In contrast to other studies, elderly patients in our study were less likely to be injured more severely than were younger patients [6, 14, 24]. This may be explained by the fact that we are the only level I trauma centre in a large alpine region. Surprisingly, falls at home, the leading environment of falls in this study, was not correlated with severe injury. Only speculation is possible here. One possible reason may be that falls at home often occur on one single level. Furthermore, falls at home usually do not involve further hazards that may cause additional injury, such as high speed or a collision. The same phenomenon may also explain why falls from medical conditions even correlate negatively with injury severity.

4.1. Limitations

Our findings have to be considered with some caution. Information was incomplete or unclear in 1561 patients and these patients had to be excluded. In consequence, underreporting of falls, their environments/settings, and the related injuries cannot be excluded. Additionally our single centre study may not represent the population of all of Switzerland and our results may therefore not be generalizable. The division in to settings and environments may lead to further bias as, for example, some of the patients suffering from intoxication and a fall may have been in the house at the time of the fall. The same applies to the patients with falls due to medical conditions and others. Additionally, it is possible that some of our patients suffered from recurrent falls during the study period that did not require ED treatment or where these patients were treated elsewhere (general practitioner, different ED); it is therefore likely that our figures concerning recurrent falls are underestimated. Furthermore our study was limited to adults (>16 years of age), as children are treated at a separate emergency department in the same hospital. Therefore no information about the epidemiology of falls in children can be drawn from this study. This would require additional studies.

5. Conclusion

Falls in the elderly are very common. Falls at home are the main class of falls for all age groups, particularly in the elderly. Fall prevention strategies must therefore target activities of daily living.
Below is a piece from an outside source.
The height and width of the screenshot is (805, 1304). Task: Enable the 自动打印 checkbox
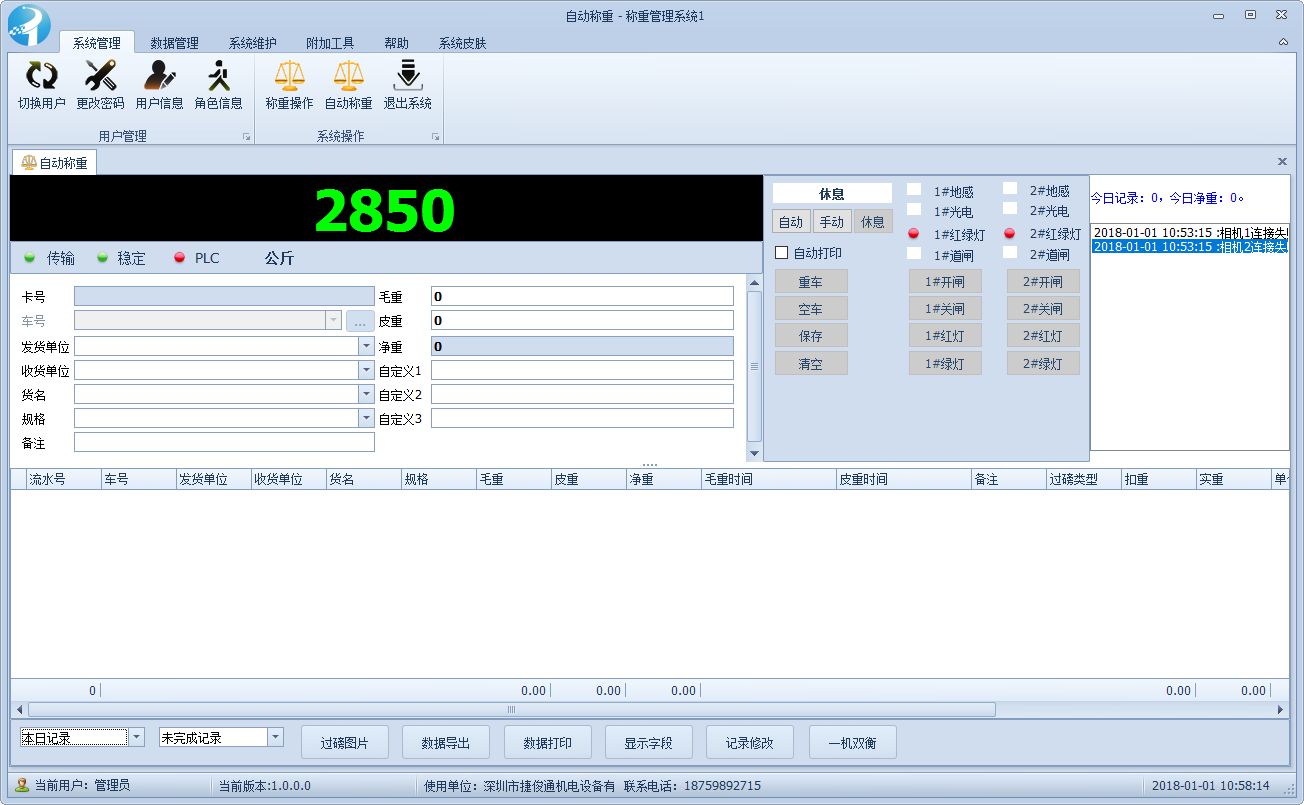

Elderly patients presenting to the ED with a fall at home should be screened specifically and if needed appropriate action should be taken.

Even though falls related to sports mostly take place in the younger cohort, a significant percentage of elderly patients present with falls related to sporting activity. As ageing is accompanied by a natural loss of musculoskeletal and neurological abilities, it is particularly important to establish appropriate screening and exercise programs. Falls due to medical conditions were most likely to result in mild traumatic brain injury; therefore, these patients should be carefully evaluated.

Overall falls in the elderly are a huge problem; fall aetiologies and settings should always be assessed in the ED and appropriate actions should be taken. Further studies should be performed on how to specifically screen elderly fall patients in the ED.

Conflict of Interests

The authors declare that there is no conflict of interests regarding the publication of this paper.